Two Air France pilots have challenged Airbus and the French air crash investigators to face up to critical factors in the June 1 crash of flight AF447 in the mid-Atlantic, which killed all 228 people on board.

In an alternative report on the accident, they charge Airbus, the maker of the A330-200 that crashed, with recommending emergency procedures that were “at best confusing, at worst dangerous” if the jet experienced unreliable air speed readings.

They also say the “unchallengeable truth” is that if the airliner’s pitot tubes (external air-speed measuring devices) had not failed in the icing conditions the flight experienced, it would not have crashed.

And in their third major point, the pilots say that AF 447 relied on day old weather data that resulted in its flight crew plotting a course that went into the thick of a severe belt of tropical thunderstorms, which could have been avoided had more recent and available information been used.
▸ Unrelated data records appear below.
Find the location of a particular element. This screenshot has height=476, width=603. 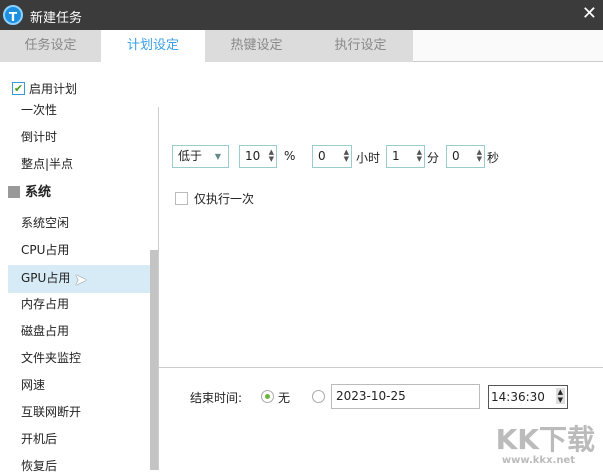

tab-execute-settings: 执行设定 is located at coordinates (360, 46).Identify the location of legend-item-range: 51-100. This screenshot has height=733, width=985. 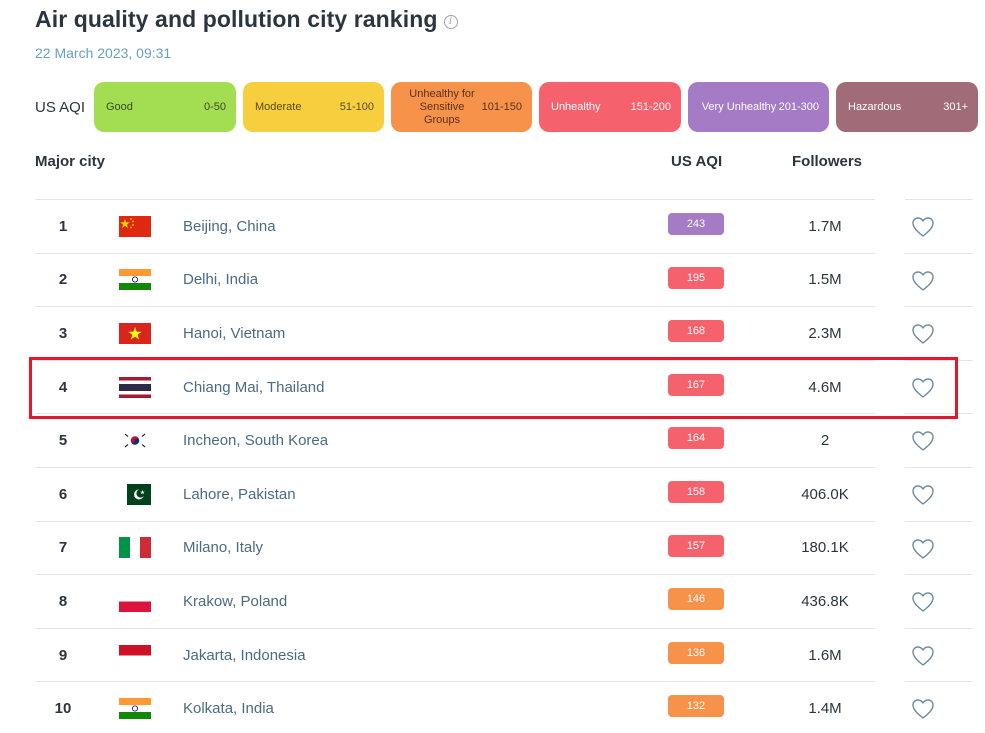
(356, 107).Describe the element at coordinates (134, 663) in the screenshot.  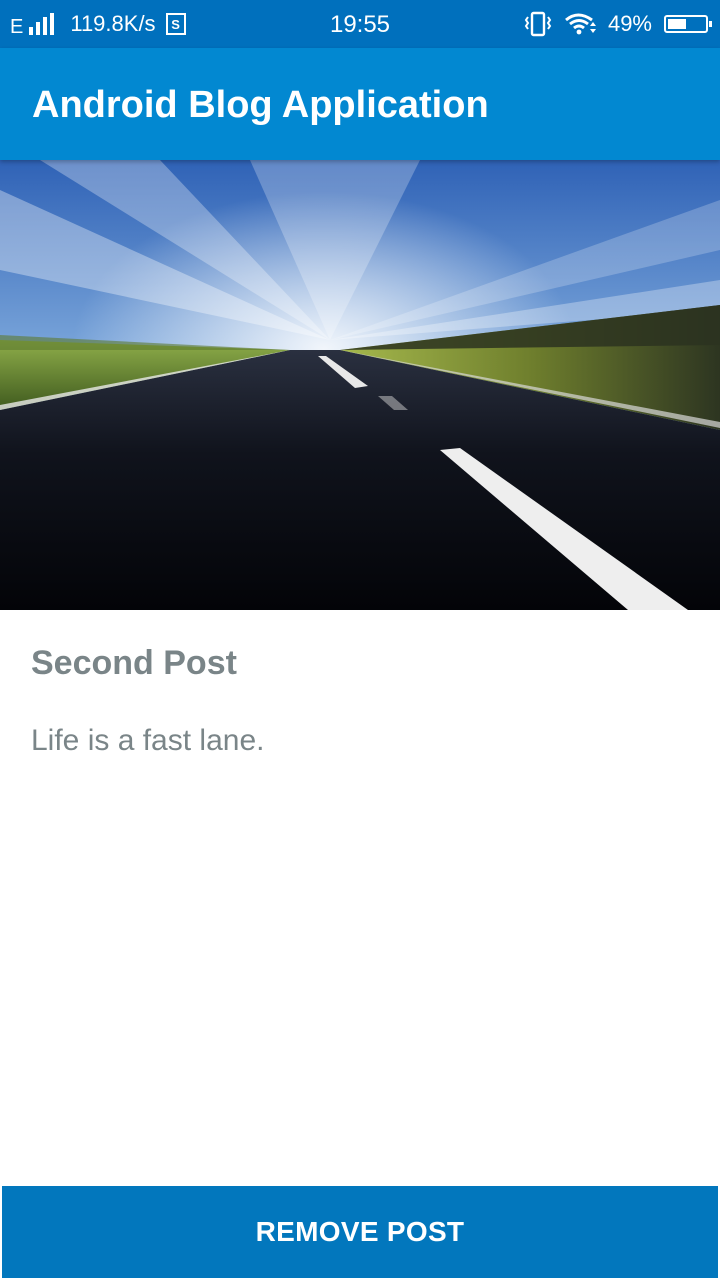
I see `post-title: Second Post` at that location.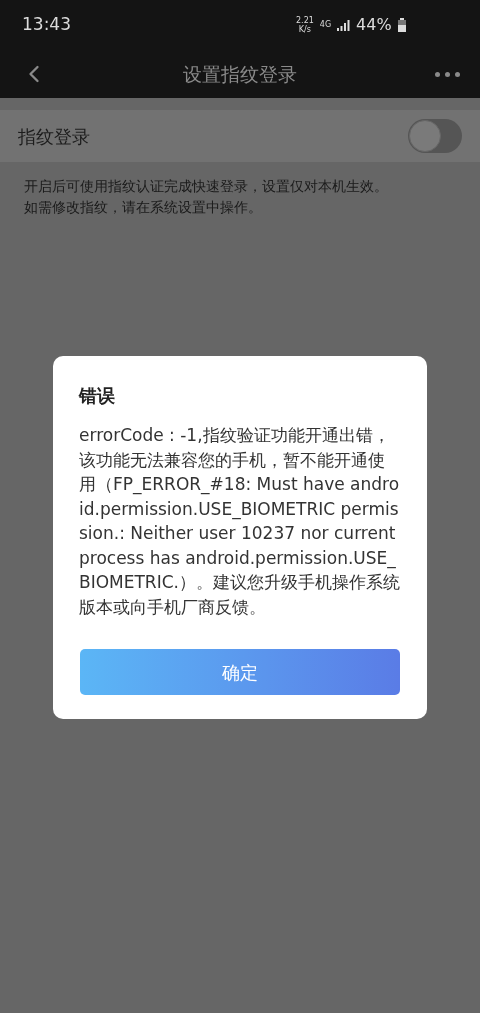  What do you see at coordinates (374, 25) in the screenshot?
I see `battery-percent: 44%` at bounding box center [374, 25].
These points contradict the interim report by the French crash investigation or touch on areas it hasn’t, as yet, addressed.

The report was sponsored by the Air France pilot union, the SPAF, and co-written by its president, a senior captain with the airline.

English media reports such as this from the London Daily Telegraph appear to have been written without reference to the detailed document and its sub sections, in French, the most critical of which (la perte au l’incoherence des vitesses) deals with the inadequacy of the Airbus and regulatory response to two very serious similar incidents involving Air Caraibes A330 flights the previous year, in which the pilots maintained control of their jets.

Since the disaster, Airbus has refused to discuss the criticisms of its procedures, and two other high-profile reports of pitot air-speed failings have been reported by America’s FAA involving a Delta A330 over the north Pacific and another mid-Atlantic incident involving Brazilian carrier TAM.

The AF447 crash investigation has been hampered by the non-recovery of the two flight recorders, which could have provided a record of the cockpit conversations and aural warning messages and precise performance information.

However, a worldwide directive has since been made requiring all A330 operators using the Thales pitot tubes made in France to replace at least two of the three units used on this type of jet with US made BF Goodrich pitots, which are installed on all Qantas A330s.

The interim report found that AF447 appeared to have been intact and pointed straight ahead when it crashed belly first onto the surface of the sea with sufficient force to drive the floor of the cabin upwards.

Automated service messages received by Air France indicated that its pitots had iced up before the crash. The storm cells in the area in which it came down were considered sufficiently strong to pose a severe hazard to an airliner.

Civil proceedings, which could lead to charges and damages against Air France, Airbus and Thales, have also begun in Paris.